◆ Problems and tasks ◆
- 1) In the passage about White's boutique, where did she earn her associate's degree in criminal justice?
- 2) Write what comes next in the passage about White's boutique, picking up after its last sentence.

◆ Document passage ◆
White’s business grew out of a personal passion.

Obtaining her associate’s degree in criminal justice from College of DuPage and a bachelor’s degree in behavioral science at National Louis University, she chose neither field — working 14 years in claims processing with one firm, two years with another.

“I’ve always been a boutique shopper who had the struggle of finding clothing to fit my body type. One day I thought to myself, ‘Other women must have this problem too.’ That’s how the idea for Kiwi’s came about,” White says.

It germinated. White learned all she could about running a business and a boutique.

“Then I reached out to some boutiques in Chicago, asking the owners if I could possibly volunteer at their boutique, or if they would mentor me. The response wasn’t good,” she says. “Many people see you as the competition, as opposed to what it really is, which is just helping someone learn and grow and develop their own ideas and dreams.”

Interface element lines:
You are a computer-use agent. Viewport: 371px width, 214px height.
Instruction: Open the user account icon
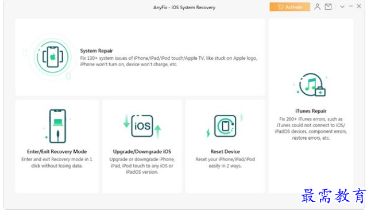click(317, 7)
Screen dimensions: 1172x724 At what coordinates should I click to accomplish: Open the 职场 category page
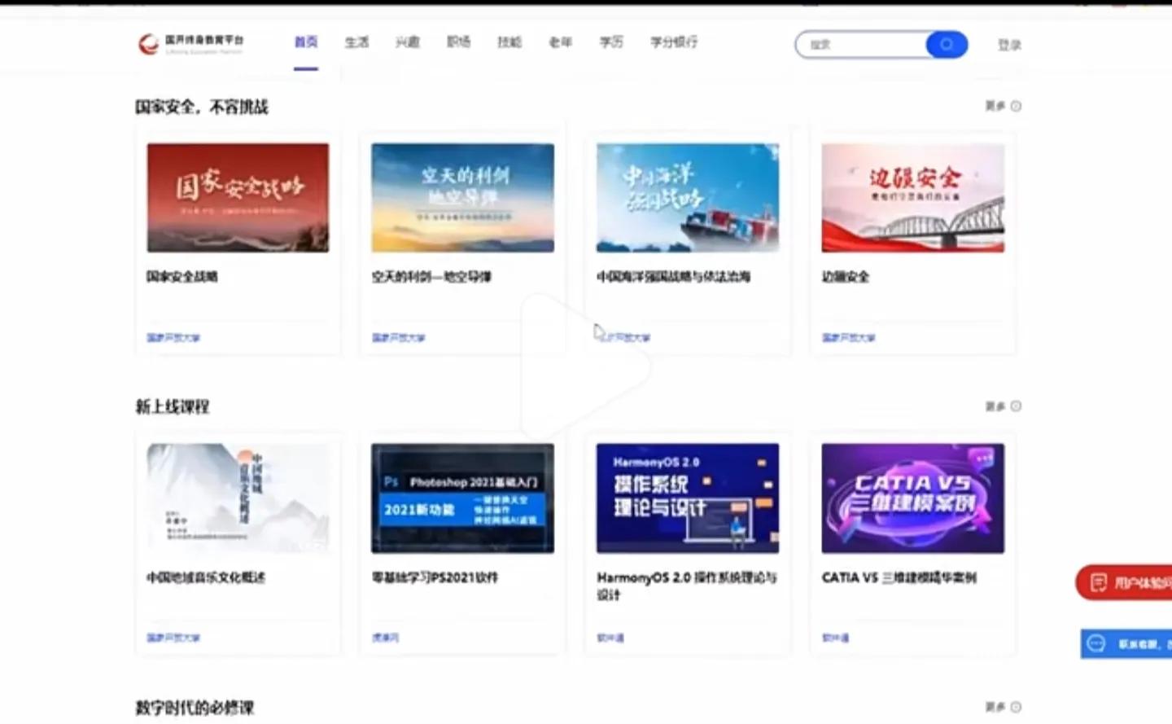point(458,43)
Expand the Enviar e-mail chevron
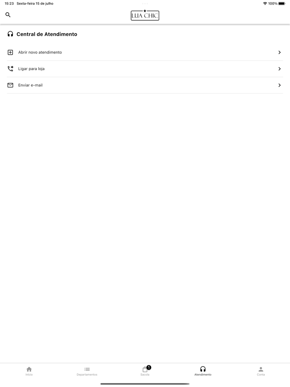Image resolution: width=290 pixels, height=387 pixels. coord(279,85)
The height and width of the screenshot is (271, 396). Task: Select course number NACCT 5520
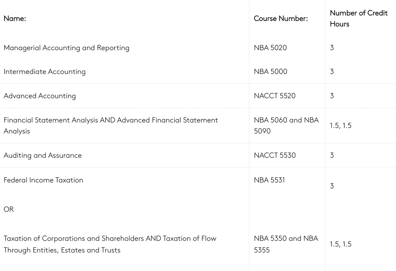[274, 96]
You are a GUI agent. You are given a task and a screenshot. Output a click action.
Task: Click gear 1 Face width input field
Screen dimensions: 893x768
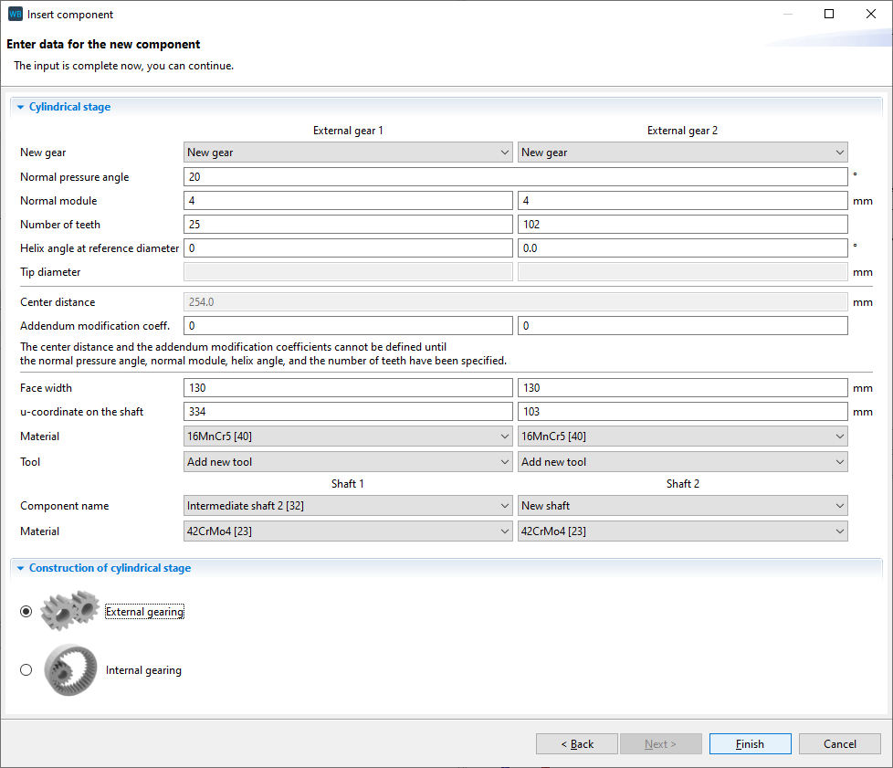(x=348, y=388)
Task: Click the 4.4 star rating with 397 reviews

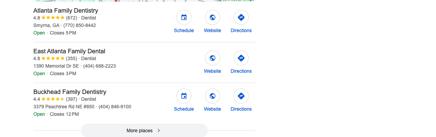Action: [x=55, y=99]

◆ Outputs ◆
- 1) College of DuPage

- 2)
She eventually found a mentor in noted shoe vendor Nicole Wheatly of Nchantment Shoes, shadowing Wheatly in her business for about a year before forging out on her own.

She still remembers that grand opening.

“I was so excited, nervous. But that first day was phenomenal. When you’re new, everyone wants to come and patronize your business. My numbers were great! After that is when reality sets in. You’re sitting in your shop wondering ‘Where is everyone?’ ” she says.

Cash-strapped, she had no marketing budget, but she wasn’t prepared to sink.

Researching creative marketing, she came up with a “Girls Night Out” concept, offering discounts, light eats and themed punches, and partnering with other diverse vendors.

“It was successful, spread like wildfire and carried me through the month,” she says. “Nine years in, it’s only in the last two years that I’m starting to see the light.”

So the initial $15-an-hour wage proposal that came before the City Council terrified her.

“I understood it. To make it in Chicago, you need $15 just to be able to afford a roof over your head, and I agreed they deserved it,” White says.

“But I felt small businesses should not have been included, or should have been put in a different bracket from corporations that have tons of traffic and tons of customers we small businesses don’t have,” she says.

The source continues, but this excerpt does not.